## [次に答えよ]
A – 「家業エイド」の本文に照らして、次の(i)〜(iii)が本文と合うかを「はい」か「いいえ」で答え、判断の決め手となる本文の語句をそのまま引用せよ。(i) 家業エイドの参加者は現在6000人である。(ii) 参加者は氏名、業種、地区を必ず公表しなければならない。(iii) 運営事務局は既存のSNSを使ってコミュニティーを運営している。
B – 「家業エイド」を紹介する本文を、最後の一文の後から書き継げ。

## [演習本文]
+-------+

2022年5月27日

跡継ぎ情報交換サイト「家業エイド」(下)/鉄鋼業人材不足解消に/対面での交流も模索

運営事務局の梅田氏 「海外の方には私の名前の『ユウスケ』は発音しにくいそうで、もっぱらYASUと呼んでもらっています」
中小企業の経営者や個人事業主を親族に持つ人が参加できるオンラインコミュニティー「家業エイド」には、現在6000人の参加者がいる。参加者らはサイトのチャット機能で気軽に会話したり、交流会で情報交換したりしている。「相談する」のページを開くと「相続・事業承継」「法律・税金など」といったカテゴリーがあり、相互に悩みを相談したり解決に導いたりできる。「家族・人間関係」のカテゴリがあるのも家業持ち同士ならではだ。多くの参加者は交流を円滑に進めるために氏名、業種、地区などを公表している。もちろん強制ではない。運営事務局は当初、既存のSNSを使うことも検討していた。しかし仕事と個人のSNSを分けたいというニーズや個人情報の公開レベルなどを考慮して、新たなオンラインコミュニティーを立ち上げるに至ったのだという。

以前は登録者の有志でオフラインでの交流会を30回ほど開いていた。新型コロナウイルス禍以降はオンライン交流会の件数が急増。交流会には参加条件を設けないケースが多いが、業種ごと、年代ごと、悩みごとに開催することもある。今後はオフラインとオンラインを併用した交流のあり方を模索しているという。5月には建設業の交流会、製造業の交流会、家業に戻る準備のための相談会などを開催した。

経営者の親族が会社を継がない場合、優秀な社員が後継者となることもあるものの、社の株式を買い取る潤沢な資金が必要で、実現は難しい。そこで選択肢として浮上するのがM&Aだが、創業者や創業者の子は「自分が(自分の親が)大事に育ててきた企業」という思い入れがあるだけに、「できれば買収や統合ではなく子に継がせたいし、それが無理なら長年働いてくれた社員に継いでほしい」と考えてM&Aに慎重になるケースが多いという。

+-------+

## [記録データ]
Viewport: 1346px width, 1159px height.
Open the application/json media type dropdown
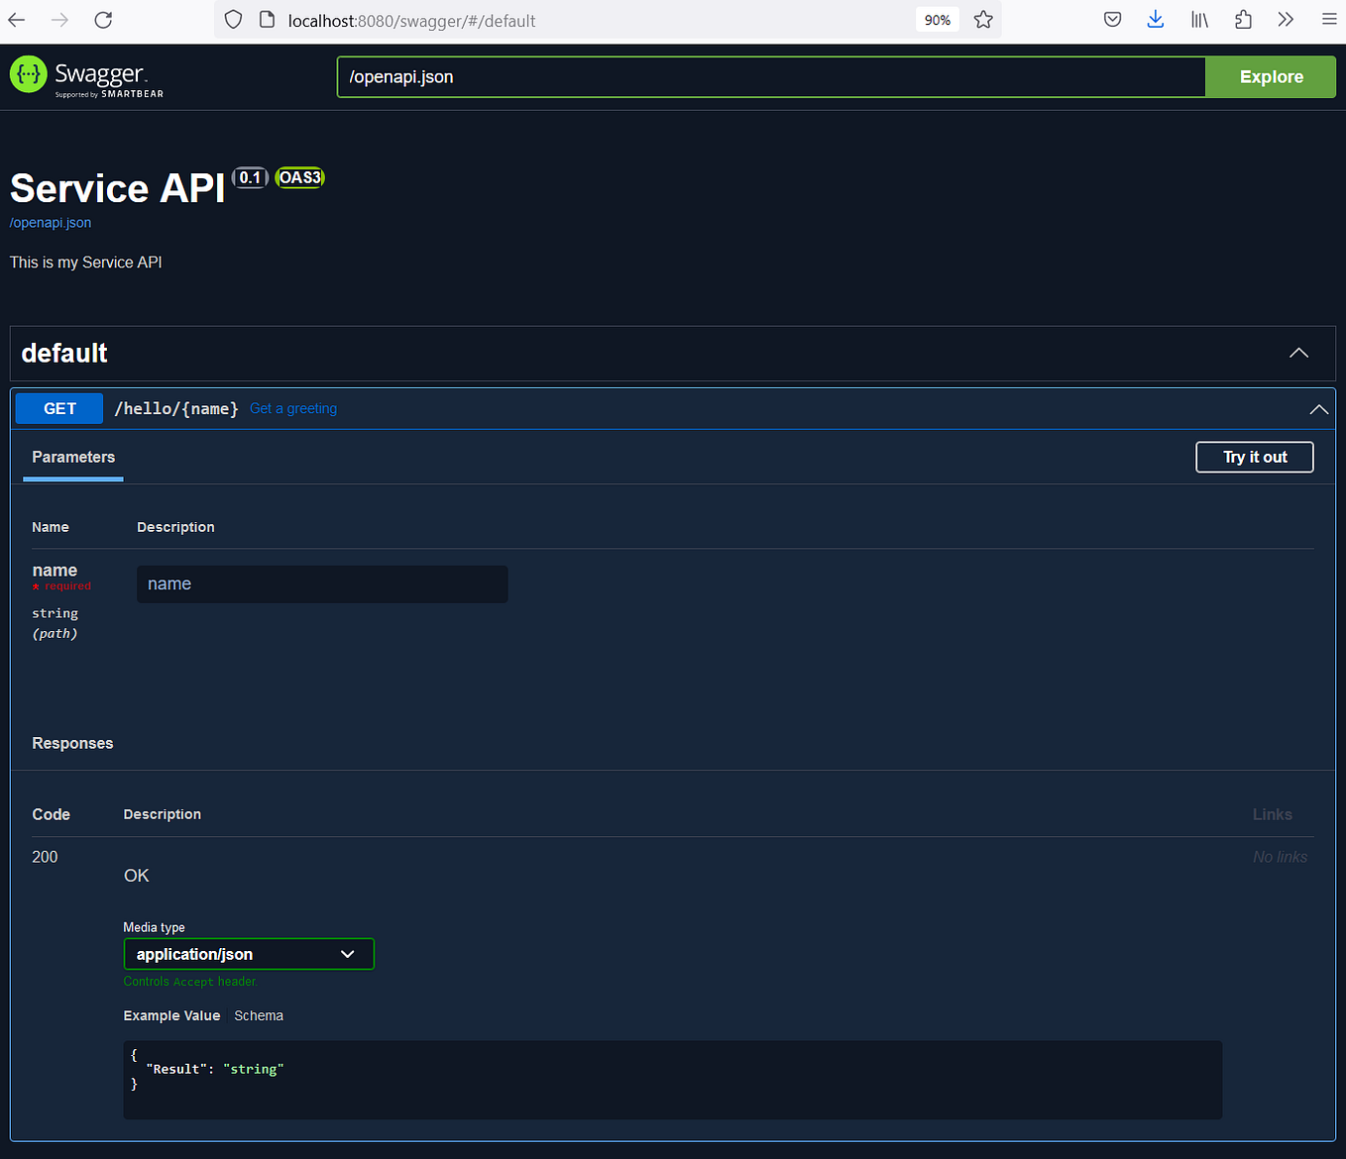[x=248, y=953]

+-------+

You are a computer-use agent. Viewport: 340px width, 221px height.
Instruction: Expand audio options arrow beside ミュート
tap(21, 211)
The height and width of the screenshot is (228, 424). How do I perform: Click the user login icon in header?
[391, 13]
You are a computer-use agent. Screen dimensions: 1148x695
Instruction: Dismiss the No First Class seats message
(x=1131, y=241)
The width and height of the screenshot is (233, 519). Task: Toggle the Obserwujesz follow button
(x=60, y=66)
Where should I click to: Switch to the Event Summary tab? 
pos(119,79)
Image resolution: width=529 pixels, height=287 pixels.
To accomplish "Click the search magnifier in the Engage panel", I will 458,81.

+-------+

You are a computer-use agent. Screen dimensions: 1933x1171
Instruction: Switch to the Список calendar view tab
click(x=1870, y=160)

+-------+

## [番号別解答]
A –
(i) はい。「現在6000人の参加者がいる」
(ii) いいえ。「もちろん強制ではない」
(iii) いいえ。「新たなオンラインコミュニティーを立ち上げるに至ったのだという」

B –
ある総合商社の社員は、「鉄鋼業界の方々は、家族関係や同業他社との横のつながりを他業種よりも重要視する印象がある」と話す。個人と仕事を分けている人もいるし他の業界がドライというわけではないと付け加えつつも、「鉄鋼業界全体がやや保守的なことも関係しているのでは」と分析する。

鉄鋼に関係するあらゆる企業は、日本のものづくり産業を支え続けるという重要な役割を担う。一方で、いわゆる3Kの労働環境が歓迎されず慢性的な人手不足が問題になっていることも事実だ。大手鉄スクラップ業者の家に生まれたある20代の若者は、「祖父が戦後に立ち上げ、おやじが守ってきた会社を、自分が継ぐのは当たり前」と語った。鉄鋼商社での数年の就労経験を経て、本人は今、実家に戻って一社員として働いているが、次期経営者候補の全員が「自分が継ぐのは当たり前」と思っているわけではない。

継ぐ。継がない。どちらにせよ、多くの情報を集めて、自身、家族、社員が納得する選択をするのが重要で、その情報を集める手段の一つとして「家業エイド」を活用することができそうだ。